Posttraumatic venous false aneurysms typically develop over a period of weeks and appear as nonpulsatile cystic swellings that decrease in size on elevation of the limb. A high index of suspicion is essential to diagnose this condition, especially when the aneurysm is in an atypical location. The diagnosis can be confirmed by investigations such as MRI scans, Doppler ultrasonography, and venography.5,8 Magnetic resonance imaging is a good scanning technique for soft tissue swellings because it indicates the anatomic location and extent of involvement of adjacent structures. However, MRI may not always accurately identify a venous aneurysm.
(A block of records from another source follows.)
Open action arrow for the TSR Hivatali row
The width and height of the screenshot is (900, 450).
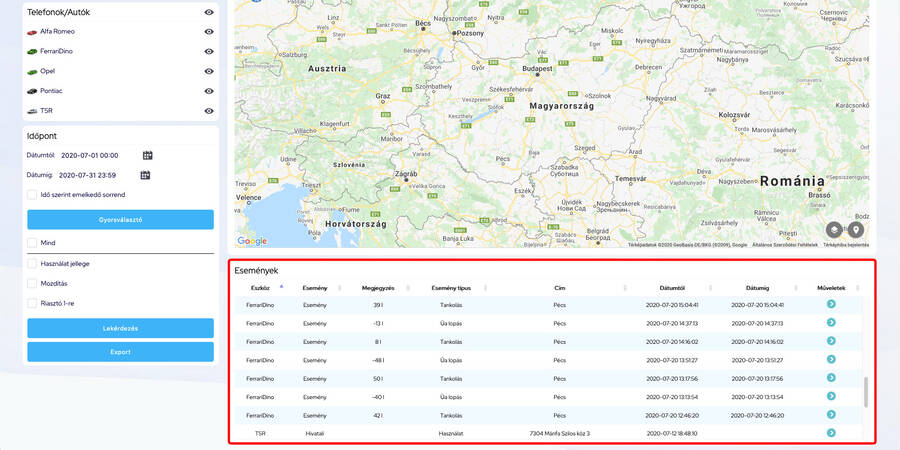[x=831, y=432]
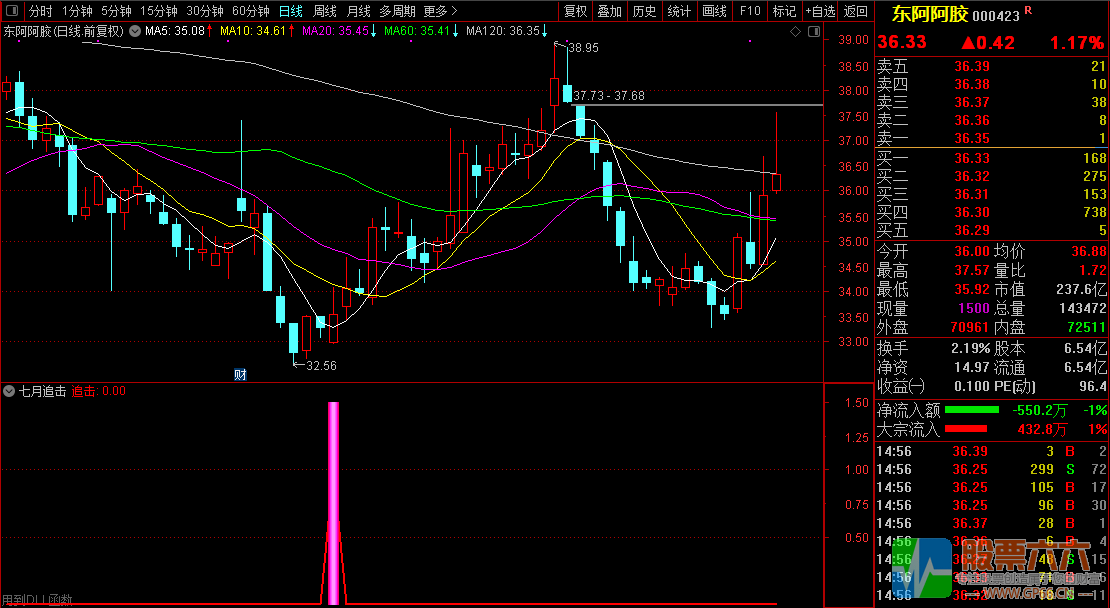Click the 财 financial marker on chart
This screenshot has width=1110, height=608.
click(240, 375)
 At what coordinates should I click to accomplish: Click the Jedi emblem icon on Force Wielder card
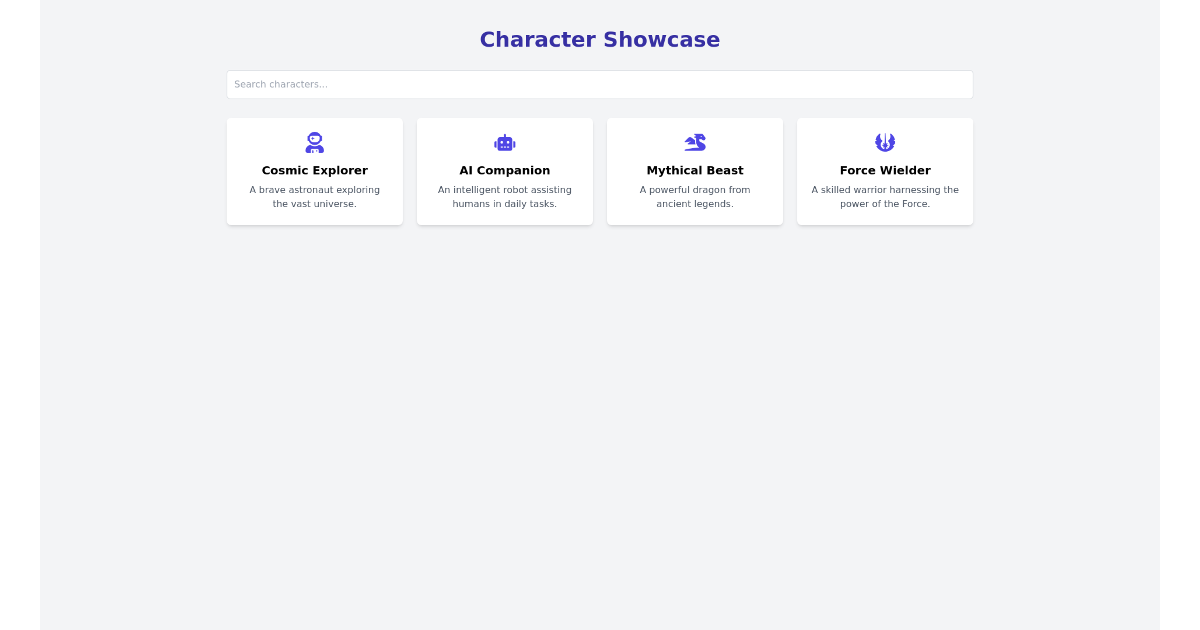coord(885,142)
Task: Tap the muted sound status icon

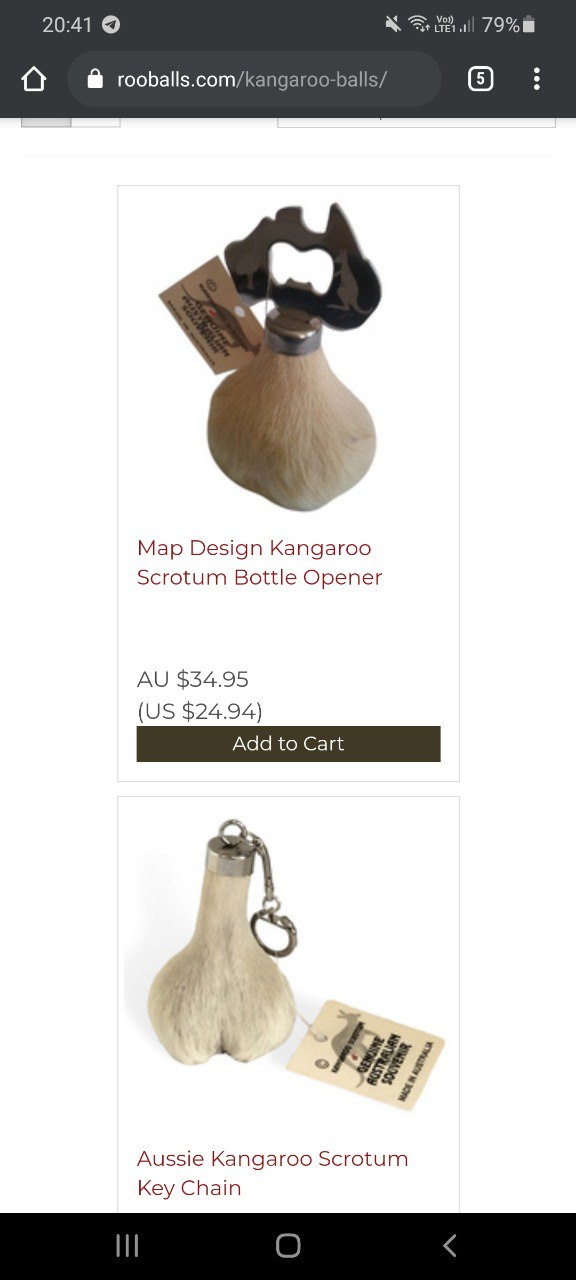Action: coord(393,25)
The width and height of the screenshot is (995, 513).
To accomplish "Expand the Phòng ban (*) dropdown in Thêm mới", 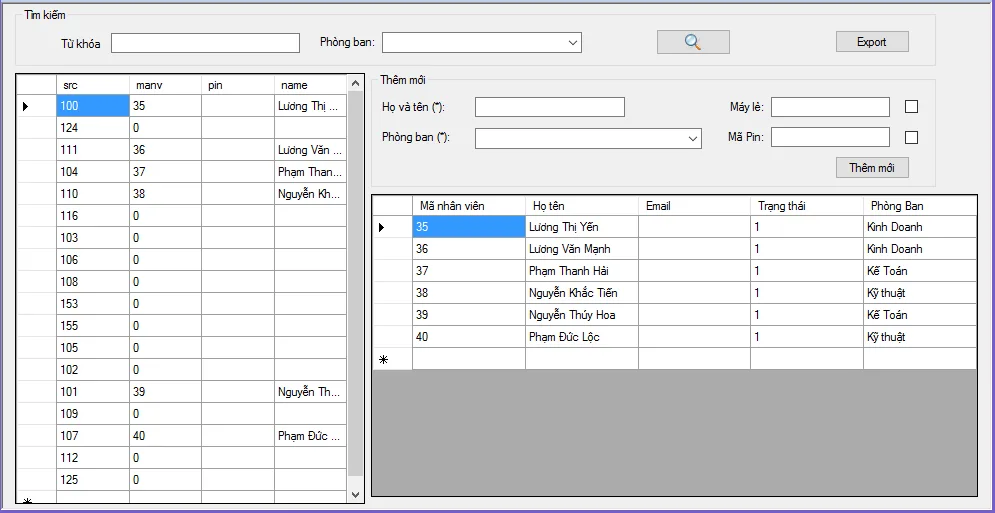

This is because an MRI scan may fail to show a feeder vein and because the absence of a thrombus within the aneurysm, in combination with surrounding edema, makes the swelling appear to be a homogeneous, well-encapsulated mass. 4 Duplex scanning and venography are better tools for diagnosis, with the latter being the standard. 5 Once the diagnosis is confirmed, symptomatic false aneurysms should be treated surgically. 8
In retrospect in this case, we would have considered traumatic venous aneurysm among the differential diagnoses, had we suspected such a condition existed. The history and examination were compatible with the diagnosis; also, careful evaluation of the MRI scan did reveal the presence of a vein distal to the aneurysm, although it is difficult to detect a communication between them. However, the rarity of the condition rendered preoperative diagnosis challenging.
In conclusion, to the best of our knowledge, this is the first reported case of a posttraumatic aneurysm of a distal tributary of the saphenous vein. Although this is an extremely uncommon occurrence, it is an important diagnostic consideration when examining a patient with a post-traumatic swelling.